Monday, 10 February 2014

How to pay if it doesn't stop raining


John Maynard Keynes was not well at the outbreak of war in 1939 but desperate to help with the war effort.

He gathered around him a group of friends who had been involved in Whitehall during the First World War – including Sir William Beveridge, who had been in the Ministries of Munitions and Food – and they met once a week at his home in Gordon Square to discuss financial aspects of the war. Keynes called them the ‘Old Dogs’.

He set out his ideas on paying for the war to the Marshall Society in Cambridge, and he turned his lecture notes into two articles called ‘Paying for the War’.  A peculiar leak meant that they actually appeared for the first time in a German newspaper, the Frankfurter Allgemeine Zeitung of 7 November – an extraordinary mistake given how important it would be for the war effort. 

The Times didn’t get round to publishing them until 14 and 15 November. The result was a blueprint for keeping inflation down during wartime.

The key problem which Keynes was addressing was not just how the war could be paid for, in the conventional sense – but how all that money cascading through the economy could be persuaded not to raise prices.

Every other war in history had caused rampant inflation. The fact that the UK did not inflate during the Second World War was down to Keynes.  More on this in my book The Tyranny of Numbers.

I mention this now, not because we can copy him exactly, but because we are confronted with a similar economic problem. And every time I look at the sad, sunken villages of the Somerset Levels, I wonder about it.

It is this.  How do we pay for civilised life in an era of climate change?

Assuming the climate scientists are right, then the kind of incessant storms and torrential rain we have had now since before Christmas may be semi-permanent, at least at this time of year.

If that is the case, it has to turn our economic assumptions on their heads. The most cost-effective infrastructure we have now, built to withstand the minimum of storm damage or high winds, means that energy and transport infrastructure will not withstand it.

Those cracked sea walls and dangling main lines will be familiar – not to mention the swamped villages and towns. London is in the firing line in a couple of days time, when an unprecedented tide meets an unprecedented river flow.
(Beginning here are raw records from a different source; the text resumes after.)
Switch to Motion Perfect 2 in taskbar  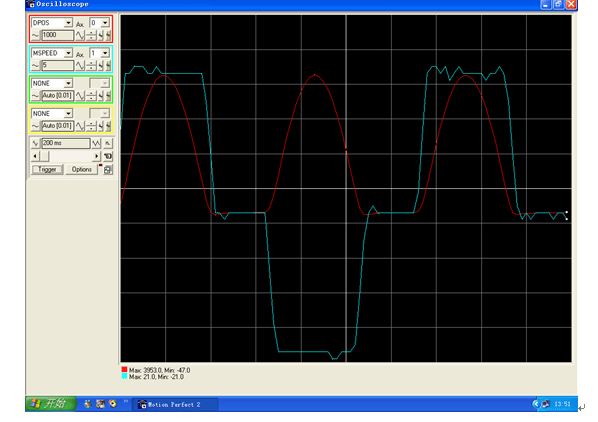click(x=176, y=404)
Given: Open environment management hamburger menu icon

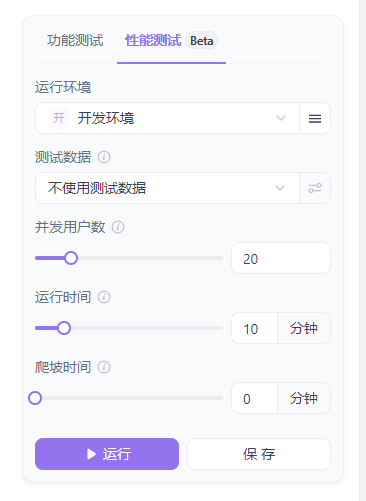Looking at the screenshot, I should (x=315, y=118).
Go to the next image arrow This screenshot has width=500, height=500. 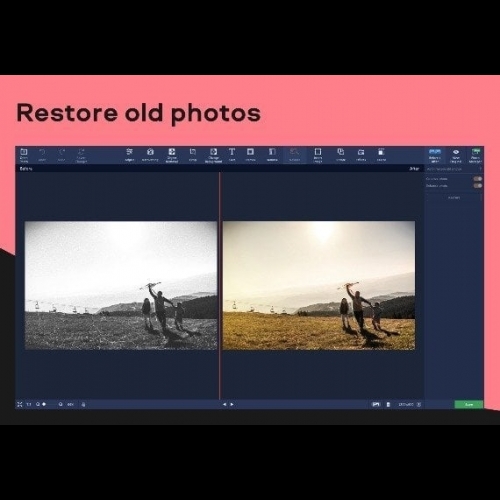232,404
The city may survive unscathed, the tube still dry, this time – but every time?

The UK establishment is quite oblivious of this kind of shift.  They are well able to carry on fiddling away with minor tweaks when Rome is well alight – that has always been the official English way.  Goering is opening the village fete, but at least the PSBR is on track, or - as Keynes put it in 1933 - "we are capable of shutting off the sun and the stars because they pay no dividend".

So what kind of shifts will be needed to deal with the new weather if it carries on? I can think of three things:

1. A much more efficient way of creating money. This was Keynes' problem: how can you spend money right up to the point when it would cause inflation, but not beyond? We need to re-visit this thinking. It may be changes in the way it is spent, or the places it is spent, but we will need to create a great deal more money to insulate our infrastructure and homes against the wild climate. Do we do it in a different parallel currency? Do we create the money free of interest, via the Bank of England, and then pay it back and delete it? I don’t know. What I do know is that the current system – creating our money in the form of mortgages whenever it is profitable to do so – is medieval in comparison with what we need.
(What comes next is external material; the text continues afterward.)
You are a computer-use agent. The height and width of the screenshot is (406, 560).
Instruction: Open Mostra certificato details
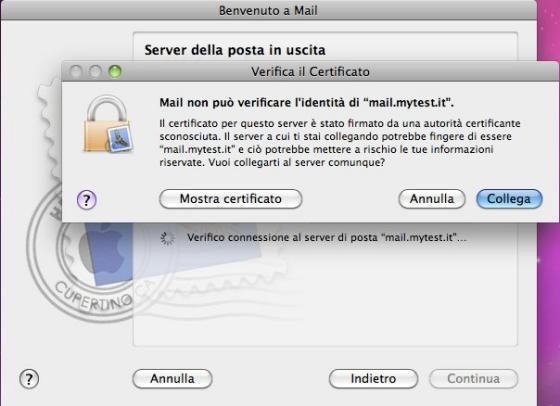231,199
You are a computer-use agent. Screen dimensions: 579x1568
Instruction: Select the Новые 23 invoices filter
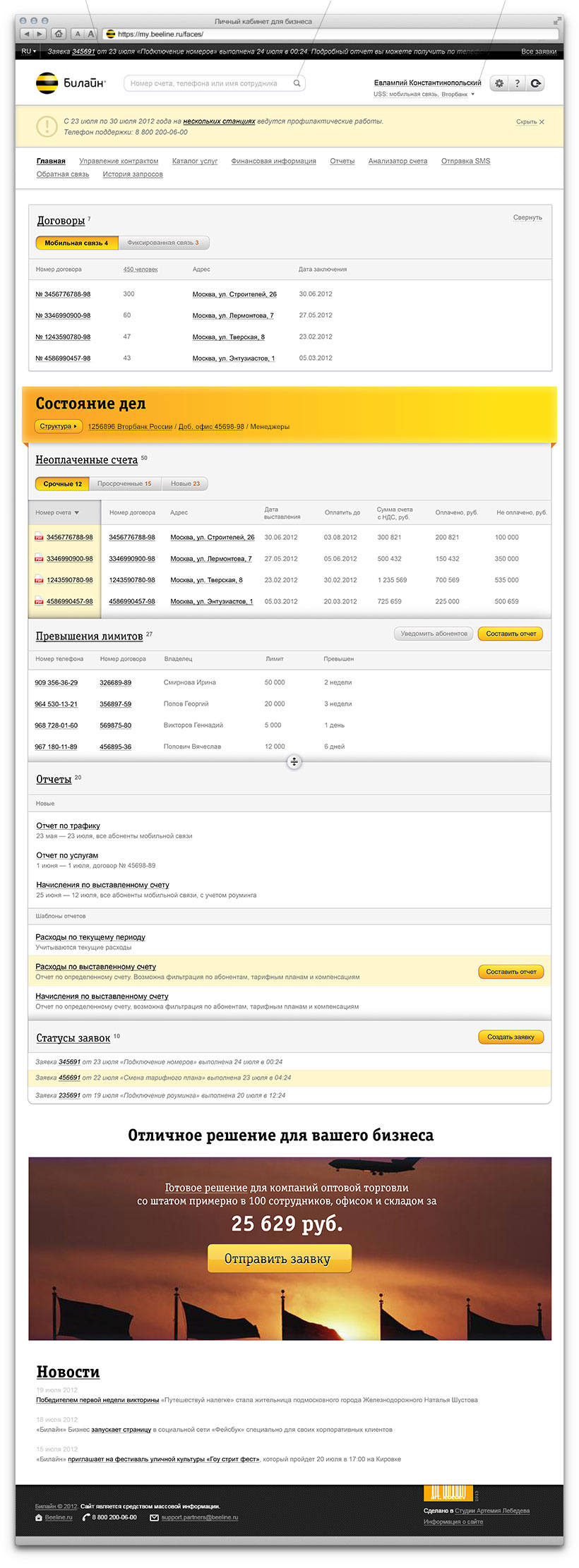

2. A much more energetic, interlinked system of mutual support. Again the Second World War is a potential model – and those local institutions survived to play a major role rescuing people from the disastrous floods of 1953, as an article I wrote about Ken Worpole showed last year.

3. Much more resilient energy distribution systems, which do not rely on leakages from the national grid. I don’r mean that we need to abandon the grid – but we do need to know that we every community, every building, can produce its own power and manage its own water if the worst happens.

Three shifts, but they borrow from wartime in the energy required to achieve them.  Yet every time I look at pictures of the ruins of the sea wall and main line in Dawlish, I realise that we need to work out how to make them now.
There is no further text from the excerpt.